Tag Archives: sacking

Cellino to Sack Leeds Groundsman for “Turning Pitch Against Him”   –   by Rob Atkinson

LUFC Groundsman – “weak and babyish”

There was yet another bizarre turn of events at Elland Road yesterday, as “one chip short of a butty” owner Massimo Cellino confirmed that he is on the verge of replacing the Leeds United head groundsman. In a prepared tantrum, Mr. Cellino gave a bravura five minute rant to assembled pressmen, criticising the way the stadium was being managed. 

The groundsman in question was maintaining a dignified silence yesterday, but stands accused of:

  • Using purple gardening gloves
  • Refusing to plant corn at the Kop goalmouth
  • Deliberately taking 17 minute tea breaks
  • Wibble
  • Failing to salute a Cellino family member
  • Making Redders a cup of tea without leave

It is rumoured that Cellino has a new groundsman lined up, late of a legendary but unnamed Serie C club and a man with a formidable range of experience in the continental style of digging up a pitch.

Further developments are expected next week, or at the next full moon, whichever is the sooner. 

Massimo Cellino is stark, staring mad. 

Sacked Millwall Boss Holloway’s Decline and Fall Summed Up by Two Cup Finals Against Leeds – by Rob Atkinson

Where did I go wrong?

Where did I go wrong?

Ian Holloway‘s sacking by Millwall Football Club did not come as a great surprise to anyone who has witnessed – albeit from afar – the manager’s gradual disintegration as the season has worn on. Sad though this might also look at first sight, the parting of ways may well ultimately have a happy ending, with the man heading upwards into a more acceptable appointment – and the club plummeting downwards to nearer their natural level.

The season could hardly have started on a more positive note for Holloway or Millwall. The club had one of its two seasonal Cup Finals to look forward to as an opening fixture, with a chance to break out the Turkish flags and some really disgusting football shirts in order to mock the dead, as Leeds United – crisis torn and makeshift – rolled into town. The outcome was predictable on the field; less so off it. Millwall cruised to a routine 2-0 win over a Leeds team that hardly knew each other and played accordingly – and, as naturally happens in this neck of the woods, sections of the home crowd lost no opportunity to have endless fun over the murder of two Leeds fans 14 years previously.

After the game, and after giving due credit to his victorious troops, Ian Holloway was the very epitome of sportsmanship, making no attempt to gloss over the reprehensible behaviour of some Millwall fans and expressing his disgust at the nature of the chants and songs he had heard. It was a surprising but heart-warming departure from the normal “my club right or wrong” managerial line, and Holloway’s stock rose accordingly within the precincts of God’s Own County, as respect was duly accorded.

Wind forward a few months and now we’re heading towards the sharp end of the season. Millwall have declined steadily from their exhilarating start, and they’re in big trouble – and facing another Cup Final, this time at Elland Road. Leeds United have mounted a recovery of sorts, despite a mangled season of coaching staff upheaval and crises further up in the club as owner Massimo Cellino was hunted mercilessly by a pack of slavering Football League hounds.

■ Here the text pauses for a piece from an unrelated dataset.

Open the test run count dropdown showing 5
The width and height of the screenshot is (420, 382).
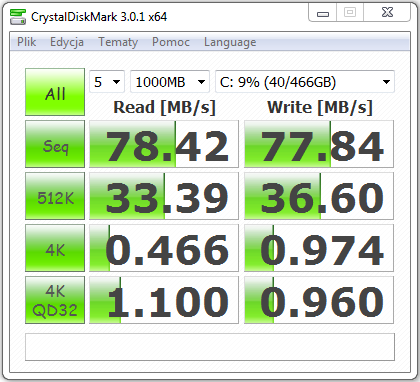point(107,81)
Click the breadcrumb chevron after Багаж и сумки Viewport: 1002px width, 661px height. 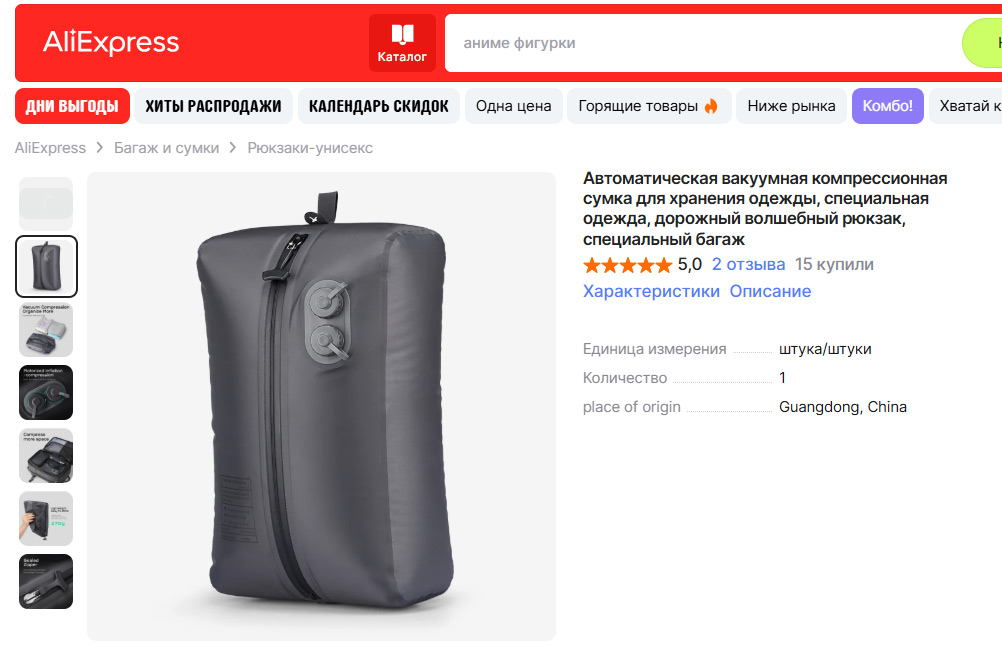[x=233, y=148]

After ending the August fixture at Millwall three points behind the Lions, United are now five points ahead, and the home game for Leeds is a genuine six-pointer. As ever with these fixtures, it’s what the fans call a “bubble match“. Away fan travel is strictly regulated under this tactic; the Millwall fans have to collect match tickets, exchanging pre-purchased vouchers for them at a service station in Yorkshire – the better for them to be kept an eye on in the hope that maybe they will not wreck any buses this time. For the past few seasons, this measure has kept the size of the ‘Wall away following down to tiny and inoffensive proportions – and so it would be today, something that would end up as an irritant thorn in manager Holloway’s tender hide.

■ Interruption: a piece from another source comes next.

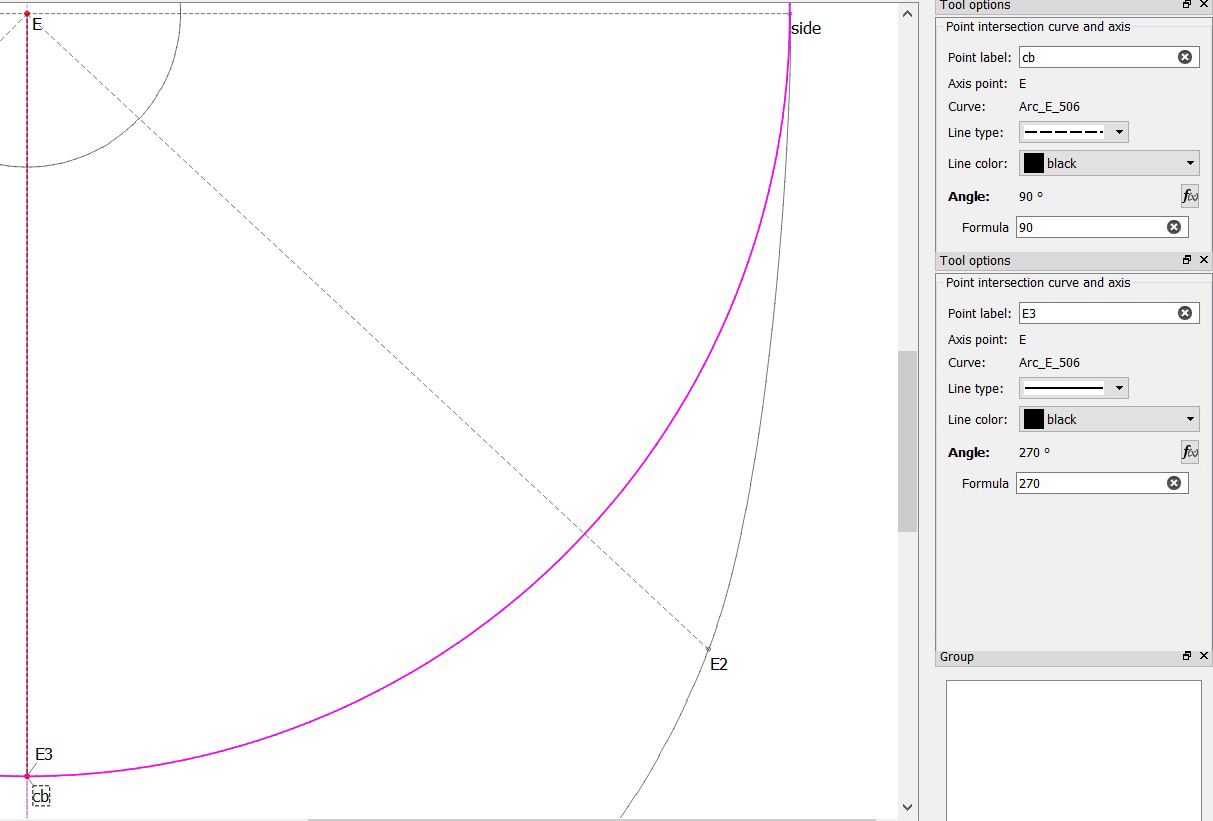Select the 'cb' point label on canvas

This time, crucially, the honours went to Leeds, creating an eight point gulf between the two side that has grown steadily ever since. Leeds should, by the end of the season, be comfortably clear of the relegation zone – the gap is currently a luxurious 16 points – but it was this result that really started to relieve those nightmarish worries. Had Millwall won, Leeds would have been a scant two points ahead and the nerves would have been seriously twanging as squeaky bum time drew on. In the event, the Lions have signally failed to recover from that Elland Road defeat, currently sitting mired in the drop zone, a full eight points from safety. All quite satisfactory, and certainly a welcome change from the season opener – but how would Ian Holloway’s post-match performance compare to the heights he hit back then in sunny August?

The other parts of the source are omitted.